Mr. Pavilionis said he was astonished during a visit to Washington in January by the isolationist mood in Mr. Trump’s movement. But, he added, as president Mr. Trump “was much better for our region than Obama,” who rejected sending weapons to Ukraine after Russia annexed Crimea in 2014. Mr. Trump reversed that policy and sent Javelin antitank missiles. He also increased the U.S. military presence on NATO’s eastern flank.

Instead of fretting over Mr. Trump’s campaign promise to end the war in Ukraine “within 24 hours,” Mr. Pavilionis said, Ukraine and its allies need to understand that Republicans are far more concerned with containing China and Iran than saving Ukraine or fortifying NATO.

That, he said, has made it imperative that Ukraine and its European backers build bridges with the Trump camp and present it with a simple argument: “Stop Russia and you stop China and Iran,” he said.

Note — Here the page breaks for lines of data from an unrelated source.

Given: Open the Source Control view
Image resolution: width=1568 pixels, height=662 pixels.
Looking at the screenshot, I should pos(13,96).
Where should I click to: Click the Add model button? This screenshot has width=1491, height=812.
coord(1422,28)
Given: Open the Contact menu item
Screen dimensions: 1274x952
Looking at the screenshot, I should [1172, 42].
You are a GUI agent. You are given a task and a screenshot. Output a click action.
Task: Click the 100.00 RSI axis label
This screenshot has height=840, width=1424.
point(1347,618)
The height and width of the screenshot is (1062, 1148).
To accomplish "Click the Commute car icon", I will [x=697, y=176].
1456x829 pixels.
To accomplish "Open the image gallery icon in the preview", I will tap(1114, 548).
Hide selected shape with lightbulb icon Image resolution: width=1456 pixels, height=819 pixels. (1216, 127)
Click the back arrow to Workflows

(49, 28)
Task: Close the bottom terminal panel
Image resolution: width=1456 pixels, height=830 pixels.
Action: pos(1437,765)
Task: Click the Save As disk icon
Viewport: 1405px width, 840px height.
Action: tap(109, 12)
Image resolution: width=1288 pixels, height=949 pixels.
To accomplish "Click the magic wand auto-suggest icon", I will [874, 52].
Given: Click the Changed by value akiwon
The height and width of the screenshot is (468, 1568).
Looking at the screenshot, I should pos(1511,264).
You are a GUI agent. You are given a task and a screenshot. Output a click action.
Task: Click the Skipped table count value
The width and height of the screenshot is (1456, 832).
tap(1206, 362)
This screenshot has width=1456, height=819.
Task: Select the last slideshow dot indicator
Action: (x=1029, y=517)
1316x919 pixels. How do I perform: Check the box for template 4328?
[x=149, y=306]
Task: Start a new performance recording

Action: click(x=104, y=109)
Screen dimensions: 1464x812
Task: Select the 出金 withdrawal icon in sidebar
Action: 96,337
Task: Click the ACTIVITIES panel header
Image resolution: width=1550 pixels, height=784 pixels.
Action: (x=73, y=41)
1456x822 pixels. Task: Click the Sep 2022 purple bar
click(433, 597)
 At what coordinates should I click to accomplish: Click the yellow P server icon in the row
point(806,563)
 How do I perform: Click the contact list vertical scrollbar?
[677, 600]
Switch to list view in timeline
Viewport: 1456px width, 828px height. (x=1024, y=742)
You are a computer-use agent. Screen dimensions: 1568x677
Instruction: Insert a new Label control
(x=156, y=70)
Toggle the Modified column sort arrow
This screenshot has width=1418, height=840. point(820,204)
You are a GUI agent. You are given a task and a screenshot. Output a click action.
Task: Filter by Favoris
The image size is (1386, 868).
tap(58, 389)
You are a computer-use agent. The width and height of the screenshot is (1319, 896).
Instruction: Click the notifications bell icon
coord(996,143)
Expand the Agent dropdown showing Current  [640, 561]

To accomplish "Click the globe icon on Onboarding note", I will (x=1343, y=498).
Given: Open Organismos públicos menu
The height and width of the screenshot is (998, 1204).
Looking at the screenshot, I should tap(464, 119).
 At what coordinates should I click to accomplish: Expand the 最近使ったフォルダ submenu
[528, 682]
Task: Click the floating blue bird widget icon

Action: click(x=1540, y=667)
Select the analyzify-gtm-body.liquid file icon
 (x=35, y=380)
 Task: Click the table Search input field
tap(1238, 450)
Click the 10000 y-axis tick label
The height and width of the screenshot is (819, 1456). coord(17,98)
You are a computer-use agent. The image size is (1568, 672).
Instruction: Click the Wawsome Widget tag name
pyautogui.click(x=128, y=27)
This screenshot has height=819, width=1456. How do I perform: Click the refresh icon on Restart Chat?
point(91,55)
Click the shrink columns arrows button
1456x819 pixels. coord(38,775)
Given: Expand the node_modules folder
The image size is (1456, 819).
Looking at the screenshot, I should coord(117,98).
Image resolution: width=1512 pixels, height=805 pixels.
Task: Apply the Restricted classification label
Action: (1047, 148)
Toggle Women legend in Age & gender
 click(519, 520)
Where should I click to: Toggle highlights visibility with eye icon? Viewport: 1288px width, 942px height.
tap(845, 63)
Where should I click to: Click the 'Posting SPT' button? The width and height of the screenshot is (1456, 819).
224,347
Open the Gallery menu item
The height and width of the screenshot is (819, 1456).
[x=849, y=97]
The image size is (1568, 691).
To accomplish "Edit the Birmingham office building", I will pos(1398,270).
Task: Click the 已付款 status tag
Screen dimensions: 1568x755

The same pitch has also been made by NATO’s secretary general, Jens Stoltenberg. In January, he paid a visit to the Heritage Foundation, whose mission, according to its president Kevin. D. Roberts, is “institutionalizing Trumpism.”

“Ukraine must prevail,” Mr. Stoltenberg said, framing the war in the context of China, whose challenge to American power is Mr. Trump’s main foreign policy preoccupation. “China,” Mr. Stoltenberg said, “is watching closely” what happens in Ukraine.

“China, Russia, Iran and North Korea are increasingly aligned,” he said, arguing that “while China is the most serious long-term challenge, Russia is the most immediate one.”

Before Mr. Stoltenberg spoke, however, Mr. Roberts made clear that Ukraine could be a hard sell. “Heritage will not now nor ever support putting a foreign nation’s border ahead of our own,” he said.

But others at Heritage are rooting for Ukraine against Russia, as are some Trump-aligned experts at the America First Policy Institute, like Mr. Wilkie.

“American first does not mean America alone,” Mr. Wilkie said. The Baltic States and other supporters of Ukraine, he added, have nothing to fear from a second Trump presidency.

“The fact is that we had peace in that part of the world for four years but then he left office and everything exploded,” Mr. Wilkie said. “That is not a coincidence.”